Disseminating knowledge to patients and their families about their heart failure management and intervention will reduce readmissions and improve outcomes.
The population for this study was adults with heart failure who required inpatient admission, followed by a 30-day post-discharge. The independent variable is a comparison of two groups: an intervention group and a control group. The intervention group contains 24 inpatients, where transitional care intervention was applied effectively. The intervention has been operationally defined as participants ranging from 27 to 90 years. The average years is 72, and the females were 47%, while the males were 53%. 32.7% are widowed, 46.9% are married, 8.2% are single, and 12.2% are divorced. They are all provided with learning materials and advised before being discharged. A Heart Failure clinic advanced practice nurse will teach them basic principles. All participants were taught in English, and they all spoke and read well.
The next dependent variable is a control group of 17 participants 30 days before the intervention is made. All variables cannot be measured since the data will be collected from medical records, and the comparison is based on post-discharge records. This group involves participants aged 66 to 95, a mean of 84 years. Most of them are male, and all of them were issued standardized educational tools for heart failure diagnosis. No further interventions will be made. The initial readmission rate for the control group before the new intervention was recorded to be 22.9%. This data is based on 30 days after discharging the HF patients.

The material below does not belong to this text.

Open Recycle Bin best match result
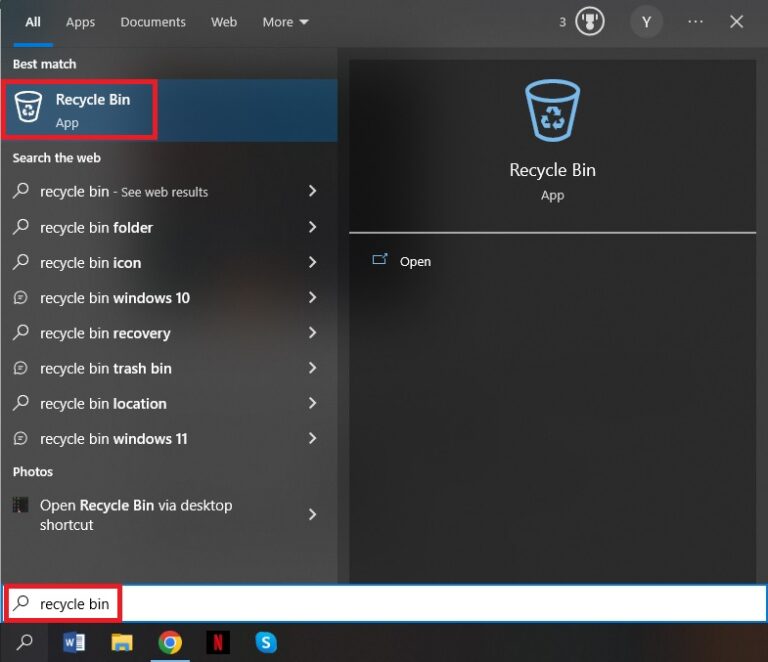 [x=80, y=111]
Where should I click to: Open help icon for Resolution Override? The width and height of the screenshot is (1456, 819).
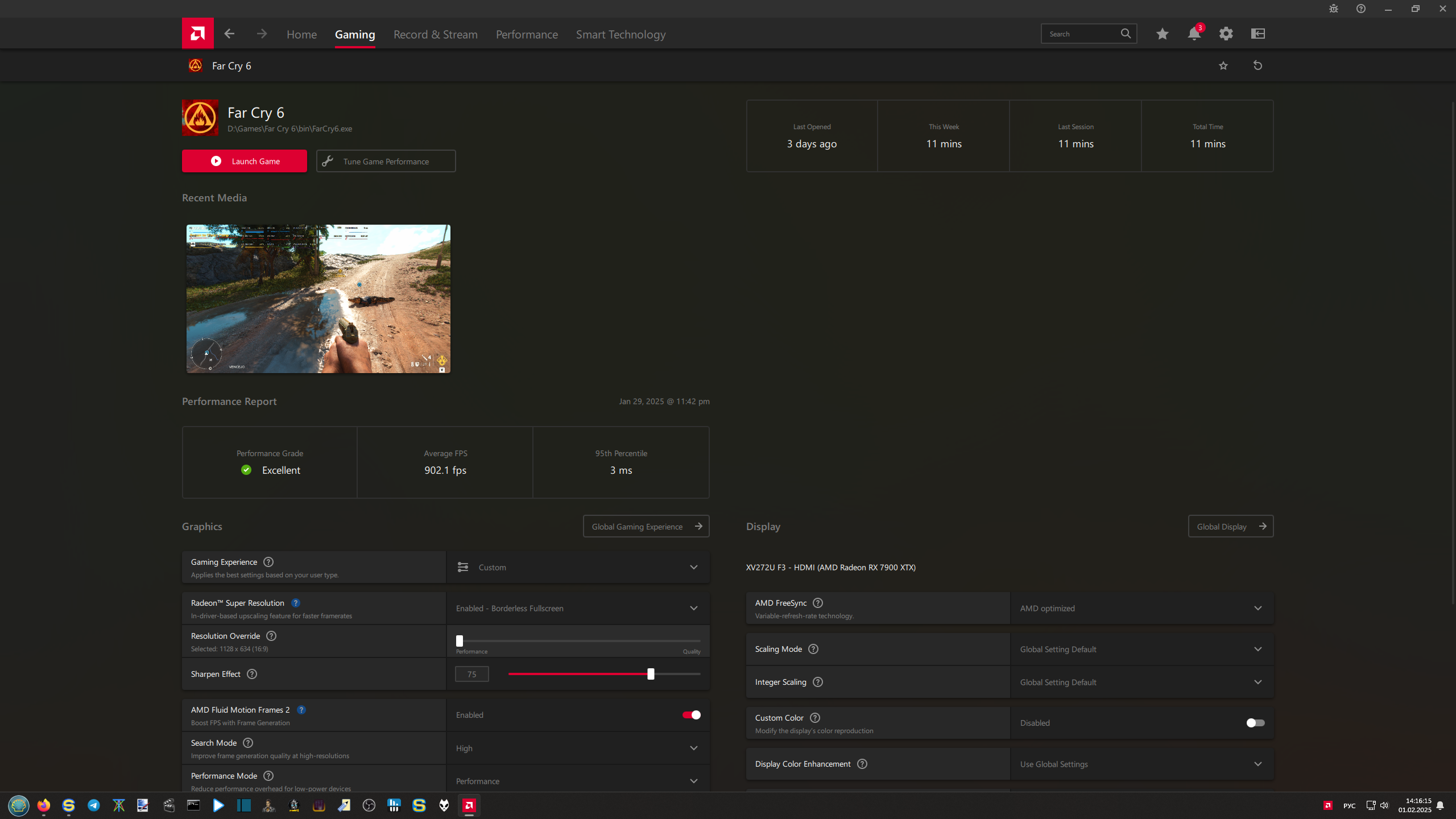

The independent variables were the predischarge interventions. This refers to the proper planning of patients’ behaviour and activities prior to discharge. Educational materials regarding patients’ diagnosis of heart failure will be distributed to the intervention group and the control group. The aim is to investigate how different levels of transitional care interventions can impact on readmission rates among heart failure patients. More focus was given to the intervention group than the control group. Other interventions include medication reconciliation. The intervention group will be taught the importance of adherence to medication and the recommended diet. They will also be given an appointment before being discharged, which shows the intensive efforts of follow up practices. The patients are taught the signs and symptoms to watch out in case the heart failure condition is severe. This approach aims at reducing the readmissions associated with late recognition of a deteriorating condition. Thus, interventions can be used to prevent consequential premature deaths.
The expected results will be measured from health and social outcomes and health care utilization outcomes. The mortality rates will be recorded as well as the quality of life using a validated measure. The self-care and caregiver burdens will also be estimated. The rate of use of healthcare services will be recorded—for instance, heart failure readmissions and the visits in emergency rooms. Furthermore, subsequent readmissions on hospital days and acute-care visits are to be noted.
The timing of this study is 30 days from the day of hospital discharge. Although outcomes may be measured for three months, they are excluded from the result findings. Thirty days were chosen to conform to the CMS policy that monitors hospitals with a rampant readmission rate (Gupta et al., 2018). The outcomes to be assessed are the self-care knowledge, level of heart failure awareness, and the impacts of interventions on the frequency of emergency room visits, rehospitalizations, and deaths within three months (Ross et al., 2010). Telephone contacts were made for the intervention group, while none were used to monitor the control group.
Gupta, A., Allen, L. A., Bhatt, D. L., Cox, M., DeVore, A. D., Heidenreich, P. A., … & Fonarow, G. C. (2018). Association of the hospital readmissions reduction program implementation with readmission and mortality outcomes in heart failure. JAMA cardiology, 3(1), 44-53.
Ross, J. S., Chen, J., Lin, Z., Bueno, H., Curtis, J. P., Keenan, P. S., … & Wang, Y. (2010). Recent national trends in readmission rates after heart failure hospitalization. Circulation: Heart Failure, 3(1), 97-103.